DFTracer Aggregation Pipeline

See also

For complete class and member documentation, see the API Reference.

Getting Started

Minimal example using the high-level AggregatorUtility:

#include <dftracer/utils/utilities/composites/dft/aggregators/aggregator_utility.h>

AggregatorUtility util;
AggregatorInput input;
input.directory = "./traces";
input.config.time_interval_us = 5000000;  // 5-second buckets
input.config.compute_percentiles = true;

auto gen = util.process(input);
while (auto batch = co_await gen.next()) {
    auto arrow = batch->to_arrow();  // 18-column Arrow batch
    // process arrow data...
}

Event aggregation pipeline for computing statistics over DFTracer trace files. All classes are in the dftracer::utils::utilities::composites::dft::aggregators namespace.

The aggregation pipeline processes trace files in parallel chunks, computes per-key metrics (duration, size, custom fields), and merges results into a unified output. It supports time bucketing, process hierarchy tracking, boundary event association, and Perfetto trace output.

        graph LR
    subgraph Input
        Files["Trace Files<br/>(.pfw.gz)"]
    end

    subgraph Mapping["Chunk Mapping"]
        CM["ChunkMapperUtility"]
    end

    subgraph Parallel["Parallel Aggregation"]
        CA1["ChunkAggregatorUtility"]
        CA2["ChunkAggregatorUtility"]
        CAN["ChunkAggregatorUtility"]
    end

    subgraph Merge["Merge & Resolve"]
        EA["EventAggregator"]
        AR["AssociationResolverUtility"]
    end

    subgraph Output
        Summary["AggregatorSummaryUtility"]
        Perfetto["PerfettoTraceWriterUtility"]
    end

    Files --> CM
    CM --> CA1
    CM --> CA2
    CM --> CAN
    CA1 --> EA
    CA2 --> EA
    CAN --> EA
    EA --> AR
    AR --> Summary
    AR --> Perfetto
    

Configuration

AggregationConfig

Main configuration for the aggregation pipeline.
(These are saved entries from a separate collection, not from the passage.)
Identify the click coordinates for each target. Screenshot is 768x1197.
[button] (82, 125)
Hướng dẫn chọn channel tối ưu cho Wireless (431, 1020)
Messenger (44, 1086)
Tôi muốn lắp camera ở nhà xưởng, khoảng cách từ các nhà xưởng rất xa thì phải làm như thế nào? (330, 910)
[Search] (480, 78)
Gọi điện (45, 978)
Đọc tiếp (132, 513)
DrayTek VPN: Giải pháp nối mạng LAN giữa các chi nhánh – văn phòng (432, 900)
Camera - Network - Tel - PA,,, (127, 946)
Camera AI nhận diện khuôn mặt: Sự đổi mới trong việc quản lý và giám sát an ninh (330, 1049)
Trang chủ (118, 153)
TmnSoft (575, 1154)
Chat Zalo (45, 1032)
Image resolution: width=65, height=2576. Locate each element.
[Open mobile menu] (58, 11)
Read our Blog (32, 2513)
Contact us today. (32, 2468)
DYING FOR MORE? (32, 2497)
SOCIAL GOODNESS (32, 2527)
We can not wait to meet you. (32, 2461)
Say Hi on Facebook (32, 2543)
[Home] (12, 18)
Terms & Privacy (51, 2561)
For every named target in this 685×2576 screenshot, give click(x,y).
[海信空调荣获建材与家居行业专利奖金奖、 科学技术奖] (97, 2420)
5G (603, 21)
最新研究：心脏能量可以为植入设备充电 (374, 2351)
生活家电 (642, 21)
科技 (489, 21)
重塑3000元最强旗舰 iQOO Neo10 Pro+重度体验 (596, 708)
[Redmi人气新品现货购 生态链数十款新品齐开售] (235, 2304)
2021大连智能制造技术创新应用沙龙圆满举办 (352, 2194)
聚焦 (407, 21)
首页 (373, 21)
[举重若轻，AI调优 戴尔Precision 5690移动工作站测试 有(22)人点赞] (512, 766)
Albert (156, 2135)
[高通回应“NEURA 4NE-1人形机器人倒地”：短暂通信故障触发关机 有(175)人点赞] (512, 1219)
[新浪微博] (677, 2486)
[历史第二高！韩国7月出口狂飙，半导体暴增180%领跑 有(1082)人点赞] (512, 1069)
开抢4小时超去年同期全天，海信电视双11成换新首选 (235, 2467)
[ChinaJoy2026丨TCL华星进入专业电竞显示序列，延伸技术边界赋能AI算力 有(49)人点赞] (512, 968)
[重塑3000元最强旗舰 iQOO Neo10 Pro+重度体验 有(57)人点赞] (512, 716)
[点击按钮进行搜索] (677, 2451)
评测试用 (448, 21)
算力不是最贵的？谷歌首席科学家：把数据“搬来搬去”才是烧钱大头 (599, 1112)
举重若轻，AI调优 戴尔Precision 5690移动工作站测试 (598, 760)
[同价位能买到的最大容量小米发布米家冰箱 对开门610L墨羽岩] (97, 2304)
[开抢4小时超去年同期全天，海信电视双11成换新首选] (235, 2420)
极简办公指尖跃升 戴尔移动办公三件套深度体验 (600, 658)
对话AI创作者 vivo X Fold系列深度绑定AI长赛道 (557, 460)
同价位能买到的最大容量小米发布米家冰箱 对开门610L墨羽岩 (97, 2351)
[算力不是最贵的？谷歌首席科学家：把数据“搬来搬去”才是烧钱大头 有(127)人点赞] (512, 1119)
Controls time bucketing, event filtering, statistical computation, boundary event tracking, and output format.

AggregationConfig config;
config.time_interval_us = 1000000;  // 1-second buckets
config.use_relative_time = true;
config.compute_statistics = true;
config.compute_percentiles = true;
config.percentiles = {0.25, 0.5, 0.75, 0.90, 0.99};

// Filter events
config.include_categories = {"POSIX", "STDIO"};
config.exclude_names = {"metadata"};

// Track boundary events (e.g., epoch boundaries)
config.boundary_events.push_back({
    .event_name = "epoch_start",
    .value_field = "epoch_id",
    .output_name = "epoch"
});

Grouping Keys

AggregationKey

Composite key for grouping events during aggregation.

Events are grouped by category, name, process/thread IDs, host/function hashes, time bucket, and any extra grouping dimensions specified in the config.

String fields (cat, name, hhash, fhash) are stored as interned uint32_t IDs via a global StringIntern table (see Core Infrastructure), reducing memory usage and enabling faster hashing. Accessor methods (.cat(), .name(), etc.) resolve IDs back to string_view.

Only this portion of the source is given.